**PROBLEM:** Repeat, exactly and completely, the entries shown underneath.
╔══
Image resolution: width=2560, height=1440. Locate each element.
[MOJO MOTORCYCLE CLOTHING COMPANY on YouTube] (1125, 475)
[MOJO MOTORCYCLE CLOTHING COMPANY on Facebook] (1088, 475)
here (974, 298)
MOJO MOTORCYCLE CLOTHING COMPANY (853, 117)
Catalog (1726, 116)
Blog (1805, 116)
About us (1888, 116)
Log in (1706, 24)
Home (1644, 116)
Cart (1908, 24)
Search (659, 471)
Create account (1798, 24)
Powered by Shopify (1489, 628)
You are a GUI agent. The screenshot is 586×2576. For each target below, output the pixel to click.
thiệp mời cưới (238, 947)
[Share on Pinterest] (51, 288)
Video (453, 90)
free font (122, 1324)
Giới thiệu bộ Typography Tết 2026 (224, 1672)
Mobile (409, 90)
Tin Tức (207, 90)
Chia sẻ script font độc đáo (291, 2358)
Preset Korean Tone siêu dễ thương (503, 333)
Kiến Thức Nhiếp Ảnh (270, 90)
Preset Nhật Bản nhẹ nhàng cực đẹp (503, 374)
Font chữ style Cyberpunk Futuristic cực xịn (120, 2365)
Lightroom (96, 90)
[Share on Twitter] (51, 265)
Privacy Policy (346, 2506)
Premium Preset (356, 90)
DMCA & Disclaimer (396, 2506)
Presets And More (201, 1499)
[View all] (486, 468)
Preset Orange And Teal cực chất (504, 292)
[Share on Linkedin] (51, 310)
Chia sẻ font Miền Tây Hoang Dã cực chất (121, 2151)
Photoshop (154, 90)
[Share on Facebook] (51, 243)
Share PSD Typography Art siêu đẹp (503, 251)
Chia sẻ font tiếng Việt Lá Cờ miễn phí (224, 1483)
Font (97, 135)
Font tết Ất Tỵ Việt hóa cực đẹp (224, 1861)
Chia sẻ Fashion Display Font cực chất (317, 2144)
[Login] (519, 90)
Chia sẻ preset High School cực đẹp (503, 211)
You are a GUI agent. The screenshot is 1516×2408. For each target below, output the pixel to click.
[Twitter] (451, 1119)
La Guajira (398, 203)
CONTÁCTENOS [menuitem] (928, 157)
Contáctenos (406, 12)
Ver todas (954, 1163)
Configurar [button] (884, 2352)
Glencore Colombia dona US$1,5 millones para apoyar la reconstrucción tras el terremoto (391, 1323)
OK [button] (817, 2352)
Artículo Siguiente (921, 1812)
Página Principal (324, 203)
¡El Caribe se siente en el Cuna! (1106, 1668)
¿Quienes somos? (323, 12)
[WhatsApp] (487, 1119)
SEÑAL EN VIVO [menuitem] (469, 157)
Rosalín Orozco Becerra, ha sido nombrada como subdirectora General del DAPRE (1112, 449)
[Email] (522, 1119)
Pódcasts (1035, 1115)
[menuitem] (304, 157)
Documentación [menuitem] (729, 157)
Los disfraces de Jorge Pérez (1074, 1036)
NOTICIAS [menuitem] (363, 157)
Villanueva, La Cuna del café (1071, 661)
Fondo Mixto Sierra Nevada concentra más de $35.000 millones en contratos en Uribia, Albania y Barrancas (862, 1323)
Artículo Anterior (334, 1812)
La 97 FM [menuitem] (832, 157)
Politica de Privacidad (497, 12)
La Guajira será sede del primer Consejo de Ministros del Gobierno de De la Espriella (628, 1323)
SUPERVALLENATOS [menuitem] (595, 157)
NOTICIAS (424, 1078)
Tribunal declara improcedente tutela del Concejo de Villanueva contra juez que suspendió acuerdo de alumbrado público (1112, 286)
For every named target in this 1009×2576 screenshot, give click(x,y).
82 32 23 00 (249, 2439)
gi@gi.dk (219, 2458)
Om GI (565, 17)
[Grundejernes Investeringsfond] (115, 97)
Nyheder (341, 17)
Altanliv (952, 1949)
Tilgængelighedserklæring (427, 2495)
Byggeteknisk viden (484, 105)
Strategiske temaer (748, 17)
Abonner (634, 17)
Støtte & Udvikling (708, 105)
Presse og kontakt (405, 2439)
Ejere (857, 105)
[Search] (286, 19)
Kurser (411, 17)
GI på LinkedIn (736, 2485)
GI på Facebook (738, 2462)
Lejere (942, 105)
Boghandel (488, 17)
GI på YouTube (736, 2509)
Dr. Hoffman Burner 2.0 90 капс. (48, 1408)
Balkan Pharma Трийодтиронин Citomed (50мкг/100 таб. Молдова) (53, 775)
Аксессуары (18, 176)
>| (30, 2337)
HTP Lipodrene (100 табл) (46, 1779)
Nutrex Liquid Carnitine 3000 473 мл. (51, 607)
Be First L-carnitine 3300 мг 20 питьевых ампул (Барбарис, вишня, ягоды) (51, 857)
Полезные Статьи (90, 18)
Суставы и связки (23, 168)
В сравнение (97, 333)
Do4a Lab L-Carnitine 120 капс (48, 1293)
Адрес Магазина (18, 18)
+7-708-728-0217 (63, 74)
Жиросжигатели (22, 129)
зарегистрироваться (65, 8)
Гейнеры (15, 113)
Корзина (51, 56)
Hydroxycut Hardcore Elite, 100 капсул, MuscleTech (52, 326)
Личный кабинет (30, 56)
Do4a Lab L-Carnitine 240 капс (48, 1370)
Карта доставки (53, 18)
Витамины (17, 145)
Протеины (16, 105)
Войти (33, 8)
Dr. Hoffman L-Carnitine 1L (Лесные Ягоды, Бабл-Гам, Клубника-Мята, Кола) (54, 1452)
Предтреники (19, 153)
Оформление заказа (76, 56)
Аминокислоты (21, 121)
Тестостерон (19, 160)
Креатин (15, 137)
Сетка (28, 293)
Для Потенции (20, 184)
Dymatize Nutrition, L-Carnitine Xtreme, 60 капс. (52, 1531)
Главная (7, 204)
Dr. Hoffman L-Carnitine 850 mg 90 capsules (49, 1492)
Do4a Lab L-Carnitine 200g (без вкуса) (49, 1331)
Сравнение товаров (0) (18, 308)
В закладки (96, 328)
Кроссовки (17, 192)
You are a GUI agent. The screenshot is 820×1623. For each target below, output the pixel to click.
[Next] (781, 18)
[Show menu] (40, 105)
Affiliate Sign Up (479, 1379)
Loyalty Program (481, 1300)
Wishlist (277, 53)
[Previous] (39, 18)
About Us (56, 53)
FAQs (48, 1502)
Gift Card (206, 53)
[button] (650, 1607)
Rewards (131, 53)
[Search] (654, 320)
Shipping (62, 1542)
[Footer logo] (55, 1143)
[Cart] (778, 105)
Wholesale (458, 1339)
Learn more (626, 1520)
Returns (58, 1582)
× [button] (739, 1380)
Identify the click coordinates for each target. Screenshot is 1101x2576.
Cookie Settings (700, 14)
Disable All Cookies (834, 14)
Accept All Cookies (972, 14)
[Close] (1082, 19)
╚══
**RESPONSE BOX:**
Image resolution: width=2560, height=1440. Locate each element.
[MOJO MOTORCYCLE CLOTHING COMPANY on YouTube] (1125, 475)
[MOJO MOTORCYCLE CLOTHING COMPANY on Facebook] (1088, 475)
here (974, 298)
MOJO MOTORCYCLE CLOTHING COMPANY (853, 117)
Catalog (1726, 116)
Blog (1805, 116)
About us (1888, 116)
Log in (1706, 24)
Home (1644, 116)
Cart (1908, 24)
Search (659, 471)
Create account (1798, 24)
Powered by Shopify (1489, 628)
You are a GUI agent. The screenshot is 586×2576. For each target below, output the pixel to click.
thiệp mời cưới (238, 947)
[Share on Pinterest] (51, 288)
Video (453, 90)
free font (122, 1324)
Giới thiệu bộ Typography Tết 2026 (224, 1672)
Mobile (409, 90)
Tin Tức (207, 90)
Chia sẻ script font độc đáo (291, 2358)
Preset Korean Tone siêu dễ thương (503, 333)
Kiến Thức Nhiếp Ảnh (270, 90)
Preset Nhật Bản nhẹ nhàng cực đẹp (503, 374)
Font chữ style Cyberpunk Futuristic cực xịn (120, 2365)
Lightroom (96, 90)
[Share on Twitter] (51, 265)
Privacy Policy (346, 2506)
Premium Preset (356, 90)
DMCA & Disclaimer (396, 2506)
Presets And More (201, 1499)
[View all] (486, 468)
Preset Orange And Teal cực chất (504, 292)
[Share on Linkedin] (51, 310)
Chia sẻ font Miền Tây Hoang Dã cực chất (121, 2151)
Photoshop (154, 90)
[Share on Facebook] (51, 243)
Share PSD Typography Art siêu đẹp (503, 251)
Chia sẻ font tiếng Việt Lá Cờ miễn phí (224, 1483)
Font (97, 135)
Font tết Ất Tỵ Việt hóa cực đẹp (224, 1861)
Chia sẻ Fashion Display Font cực chất (317, 2144)
[Login] (519, 90)
Chia sẻ preset High School cực đẹp (503, 211)
You are a GUI agent. The screenshot is 1516×2408. For each target below, output the pixel to click.
[Twitter] (451, 1119)
La Guajira (398, 203)
CONTÁCTENOS [menuitem] (928, 157)
Contáctenos (406, 12)
Ver todas (954, 1163)
Configurar [button] (884, 2352)
Glencore Colombia dona US$1,5 millones para apoyar la reconstrucción tras el terremoto (391, 1323)
OK [button] (817, 2352)
Artículo Siguiente (921, 1812)
Página Principal (324, 203)
¡El Caribe se siente en el Cuna! (1106, 1668)
¿Quienes somos? (323, 12)
[WhatsApp] (487, 1119)
SEÑAL EN VIVO [menuitem] (469, 157)
Rosalín Orozco Becerra, ha sido nombrada como subdirectora General del DAPRE (1112, 449)
[Email] (522, 1119)
Pódcasts (1035, 1115)
[menuitem] (304, 157)
Documentación [menuitem] (729, 157)
Los disfraces de Jorge Pérez (1074, 1036)
NOTICIAS [menuitem] (363, 157)
Villanueva, La Cuna del café (1071, 661)
Fondo Mixto Sierra Nevada concentra más de $35.000 millones en contratos en Uribia, Albania y Barrancas (862, 1323)
Artículo Anterior (334, 1812)
La 97 FM [menuitem] (832, 157)
Politica de Privacidad (497, 12)
La Guajira será sede del primer Consejo de Ministros del Gobierno de De la Espriella (628, 1323)
SUPERVALLENATOS [menuitem] (595, 157)
NOTICIAS (424, 1078)
Tribunal declara improcedente tutela del Concejo de Villanueva contra juez que suspendió acuerdo de alumbrado público (1112, 286)
For every named target in this 1009×2576 screenshot, give click(x,y).
82 32 23 00 (249, 2439)
gi@gi.dk (219, 2458)
Om GI (565, 17)
[Grundejernes Investeringsfond] (115, 97)
Nyheder (341, 17)
Altanliv (952, 1949)
Tilgængelighedserklæring (427, 2495)
Byggeteknisk viden (484, 105)
Strategiske temaer (748, 17)
Abonner (634, 17)
Støtte & Udvikling (708, 105)
Presse og kontakt (405, 2439)
Ejere (857, 105)
[Search] (286, 19)
Kurser (411, 17)
GI på LinkedIn (736, 2485)
GI på Facebook (738, 2462)
Lejere (942, 105)
Boghandel (488, 17)
GI på YouTube (736, 2509)
Dr. Hoffman Burner 2.0 90 капс. (48, 1408)
Balkan Pharma Трийодтиронин Citomed (50мкг/100 таб. Молдова) (53, 775)
Аксессуары (18, 176)
>| (30, 2337)
HTP Lipodrene (100 табл) (46, 1779)
Nutrex Liquid Carnitine 3000 473 мл. (51, 607)
Be First L-carnitine 3300 мг 20 питьевых ампул (Барбарис, вишня, ягоды) (51, 857)
Полезные Статьи (90, 18)
Суставы и связки (23, 168)
В сравнение (97, 333)
Do4a Lab L-Carnitine 120 капс (48, 1293)
Адрес Магазина (18, 18)
+7-708-728-0217 (63, 74)
Жиросжигатели (22, 129)
зарегистрироваться (65, 8)
Гейнеры (15, 113)
Корзина (51, 56)
Hydroxycut Hardcore Elite, 100 капсул, MuscleTech (52, 326)
Личный кабинет (30, 56)
Do4a Lab L-Carnitine 240 капс (48, 1370)
Карта доставки (53, 18)
Витамины (17, 145)
Протеины (16, 105)
Войти (33, 8)
Dr. Hoffman L-Carnitine 1L (Лесные Ягоды, Бабл-Гам, Клубника-Мята, Кола) (54, 1452)
Предтреники (19, 153)
Оформление заказа (76, 56)
Аминокислоты (21, 121)
Тестостерон (19, 160)
Креатин (15, 137)
Сетка (28, 293)
Для Потенции (20, 184)
Dymatize Nutrition, L-Carnitine Xtreme, 60 капс. (52, 1531)
Главная (7, 204)
Dr. Hoffman L-Carnitine 850 mg 90 capsules (49, 1492)
Do4a Lab L-Carnitine 200g (без вкуса) (49, 1331)
Сравнение товаров (0) (18, 308)
В закладки (96, 328)
Кроссовки (17, 192)
You are a GUI agent. The screenshot is 820×1623. For each target below, output the pixel to click.
[Next] (781, 18)
[Show menu] (40, 105)
Affiliate Sign Up (479, 1379)
Loyalty Program (481, 1300)
Wishlist (277, 53)
[Previous] (39, 18)
About Us (56, 53)
FAQs (48, 1502)
Gift Card (206, 53)
[button] (650, 1607)
Rewards (131, 53)
[Search] (654, 320)
Shipping (62, 1542)
[Footer logo] (55, 1143)
[Cart] (778, 105)
Wholesale (458, 1339)
Learn more (626, 1520)
Returns (58, 1582)
× [button] (739, 1380)
Identify the click coordinates for each target. Screenshot is 1101x2576.
Cookie Settings (700, 14)
Disable All Cookies (834, 14)
Accept All Cookies (972, 14)
[Close] (1082, 19)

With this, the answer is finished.